A shortage of landlords who are willing to participate in a Section 8 Housing Choice program locally is approximately 10% behind what the U.S. Department of Housing and Urban Development wants for public housing agencies.
Northwest Georgia Housing Authority Executive Director Sandra Hudson told her board that HUD wants a 95% lease rate for housing vouchers allocated to the agency.
The authority is running at an 85% rate as of the end of April.
A lot of the problem involves the lack of landlords who want to participate in the program, Hudson said. The Heritage Pointe Apartments on Redmond Circle are no longer accepting Section 8 vouchers and a number of people who had been living there with federal assistance have had to be relocated.
Attorney Stewart Duggan told the authority a ruling in a Texas case had ruled in favor of landlords, supporting their argument that they were not violating the terms of fair housing laws by not participating in the program.
Hudson said she hopes that the Georgia Department of Community Affairs will open up 76 units in the old Willingham Village housing community off Brookwood Avenue in West Rome.

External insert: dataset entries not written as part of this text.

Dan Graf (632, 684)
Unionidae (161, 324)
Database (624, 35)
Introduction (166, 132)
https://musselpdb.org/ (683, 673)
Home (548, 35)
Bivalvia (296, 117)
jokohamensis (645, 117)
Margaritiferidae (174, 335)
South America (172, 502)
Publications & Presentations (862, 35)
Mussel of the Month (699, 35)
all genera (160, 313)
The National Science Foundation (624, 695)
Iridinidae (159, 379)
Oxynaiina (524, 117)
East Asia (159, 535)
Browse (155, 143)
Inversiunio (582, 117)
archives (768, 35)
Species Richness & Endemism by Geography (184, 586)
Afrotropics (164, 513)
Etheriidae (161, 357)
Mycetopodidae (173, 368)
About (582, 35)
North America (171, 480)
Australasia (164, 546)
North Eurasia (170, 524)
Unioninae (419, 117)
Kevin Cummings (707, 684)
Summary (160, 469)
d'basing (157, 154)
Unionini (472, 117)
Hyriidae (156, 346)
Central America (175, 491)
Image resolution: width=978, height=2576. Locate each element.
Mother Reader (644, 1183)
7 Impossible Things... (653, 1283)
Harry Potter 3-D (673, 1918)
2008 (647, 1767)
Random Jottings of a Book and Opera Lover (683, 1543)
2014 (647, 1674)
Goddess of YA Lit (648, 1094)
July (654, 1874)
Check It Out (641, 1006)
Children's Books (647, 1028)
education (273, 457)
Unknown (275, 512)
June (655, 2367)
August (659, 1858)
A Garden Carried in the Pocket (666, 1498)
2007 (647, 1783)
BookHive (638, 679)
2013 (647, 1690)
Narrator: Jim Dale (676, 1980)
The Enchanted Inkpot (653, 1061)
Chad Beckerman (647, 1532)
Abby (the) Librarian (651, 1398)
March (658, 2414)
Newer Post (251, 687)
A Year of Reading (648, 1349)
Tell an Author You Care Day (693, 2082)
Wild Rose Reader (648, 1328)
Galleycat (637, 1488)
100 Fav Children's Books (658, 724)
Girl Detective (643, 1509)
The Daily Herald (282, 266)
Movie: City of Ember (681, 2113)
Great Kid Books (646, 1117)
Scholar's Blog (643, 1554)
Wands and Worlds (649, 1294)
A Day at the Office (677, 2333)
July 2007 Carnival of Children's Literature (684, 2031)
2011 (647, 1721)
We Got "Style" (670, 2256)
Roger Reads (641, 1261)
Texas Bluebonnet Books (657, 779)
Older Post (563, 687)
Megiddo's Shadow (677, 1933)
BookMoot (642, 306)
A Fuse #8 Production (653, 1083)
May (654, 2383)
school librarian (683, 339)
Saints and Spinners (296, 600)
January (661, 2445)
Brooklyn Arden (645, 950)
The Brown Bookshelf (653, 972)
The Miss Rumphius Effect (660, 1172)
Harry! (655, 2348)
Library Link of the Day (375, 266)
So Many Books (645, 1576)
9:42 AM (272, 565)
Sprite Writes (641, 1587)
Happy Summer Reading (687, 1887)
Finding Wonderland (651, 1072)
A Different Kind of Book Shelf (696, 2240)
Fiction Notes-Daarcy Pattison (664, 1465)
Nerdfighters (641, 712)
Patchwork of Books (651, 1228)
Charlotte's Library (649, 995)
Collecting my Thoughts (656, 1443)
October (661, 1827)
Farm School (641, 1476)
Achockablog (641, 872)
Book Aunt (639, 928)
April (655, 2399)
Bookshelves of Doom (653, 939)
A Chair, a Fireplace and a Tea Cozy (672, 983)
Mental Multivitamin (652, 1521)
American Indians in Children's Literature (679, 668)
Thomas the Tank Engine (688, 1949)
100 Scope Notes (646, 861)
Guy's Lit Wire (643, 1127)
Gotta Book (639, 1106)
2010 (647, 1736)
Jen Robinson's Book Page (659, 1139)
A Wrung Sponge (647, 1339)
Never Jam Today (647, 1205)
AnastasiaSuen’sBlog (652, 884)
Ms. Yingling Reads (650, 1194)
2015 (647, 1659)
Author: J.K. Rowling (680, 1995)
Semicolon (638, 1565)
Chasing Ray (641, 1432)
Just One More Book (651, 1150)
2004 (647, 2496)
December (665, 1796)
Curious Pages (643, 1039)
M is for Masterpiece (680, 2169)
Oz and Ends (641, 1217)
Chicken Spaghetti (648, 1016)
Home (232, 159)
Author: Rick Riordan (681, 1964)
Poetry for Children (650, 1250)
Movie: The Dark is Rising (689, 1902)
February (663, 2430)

The authority is transferring funding from 66 units at Willingham to the Altoview Terrace community, which will be constructed at East 14th Street and Spring Creek Street, and 12 units to the Maple Avenue corridor.
Once HUD reaches an agreement with Willingham Village, the authority can own the property.
“We’re going to go in and renovate all 76 units and utilize those for Section 8. We’ll own them, we’ll collect the rent and those will be non-federal dollars,” Hudson said.
She said non-federal money can be used for anything from the children’s academy to guarantees for new housing development.
The NWGHA will be getting a $460,000 grant from the Neighborhood Stabilization Program that will be used to build two additional one-bedroom duplex units in the area of Maple Avenue in East Rome. The authority plans to pour slabs and start framing on a couple of duplexes on East 12th Street next week.
The land for those homes was purchased with previous NSP funds.
Hudson also said she would try again to seek Choice Neighborhood planning grant funds for the East Rome area. It will be at least the third time Hudson and the NWGHA have sought the funds. An application in 2016 was rejected because of technical errors included in the application by an outside consultant. A follow-up application in 2017 was similarly not funded.
For that project $350,000 would be earmarked for planning to improve the neighborhood and $900,000 to do a specific project.
“We’re not really sure what we’re going to do,” Hudson said.
Rome will once again partner with the housing authority in the application.